Wanita yang menjawab dengan singkat ini berasal dari kota Bandung dan bertempat tinggal dibawah kolong jembatan pasupati. Usianya kini menginjak 24 tahun dengan 2 anak namun 1 anaknya telah meninggal. Suaminya bekerja sebagai pengamen di sekitar Bandung Indah Plaza (BIP). Ia memilih sebagai pengemis dikarenakan ia sudah tidak memiliki keluarga lagi dikarenakan sudah meninggal. Selain itu, pendidikan yang tidak terlalu tinggi pun menjadi hambatan baginya. Namun mimpinya suatu saat jika ada yang member modal ia akan lebih memilih usaha yang lain dari pada pekerjaan yang dilakukan saat ini.
6. Sobari
Lelaki yang khas dari segi penampilannya ini bernama Sobari, kini umurnya menginjak 66 tahun, sesuai dengan pengakuanya ia terlahir di penghujung tahun 1945 saat Indonesia baru memerdekakan menjadi bangsa yang diakui oleh bangsa-bangsa lain. Bapak Sobari ini lahir dikota Bandung dan bertempat tinggal di daerah Sukamena-Bandung. Ia memiliki istri yang berprofesi sebagai ibu rumah tangga dan memiliki 2 buah hati dari hasil
pernikahannya yang keduanya menginjak dibangku Sekolah Dasar dan di Sekolah Menengah Pertama.

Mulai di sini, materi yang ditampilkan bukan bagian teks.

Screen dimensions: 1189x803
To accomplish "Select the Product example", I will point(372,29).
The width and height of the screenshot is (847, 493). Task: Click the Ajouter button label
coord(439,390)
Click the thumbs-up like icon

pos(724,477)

Pekerjaan sebelumnya adalah sebagai pembuat bata namun kini pilihan mengemis tersebut sebagai profesinya bukanlah tanpa sebab melainkan karena kecelakaan yang mengenai kepalanya dan umurnya yang tak semuda dahulu. Suaranya yang kecil bila saat melakukan percakapan ini, merasa bersyukur dengan hal ini. Menurut pengakuannya, penghasilannya bisa mencapai Rp. 50.000 – Rp. 60.000,- dan itu semua ia jalani dengan senang hati demi mencukup segala kebutuhan hidupnya.
Ia selalu berpenampilan yang sama dengan hari-hari sebelumnya dan keesokkannya, topi dan baju yang terlihat ditambal- tambal antar kain yang satu dengan yang lain namun hal ini menjadi kebanggaan baginya. Profesi ini ia lakukan terhitung dari pukul 09.00 hingga pukul 14.00 WIB, tanpa hentinya ia bolak balik dari kendaraan satu dengan yang lain demi memenuhi segala kebutuhannya.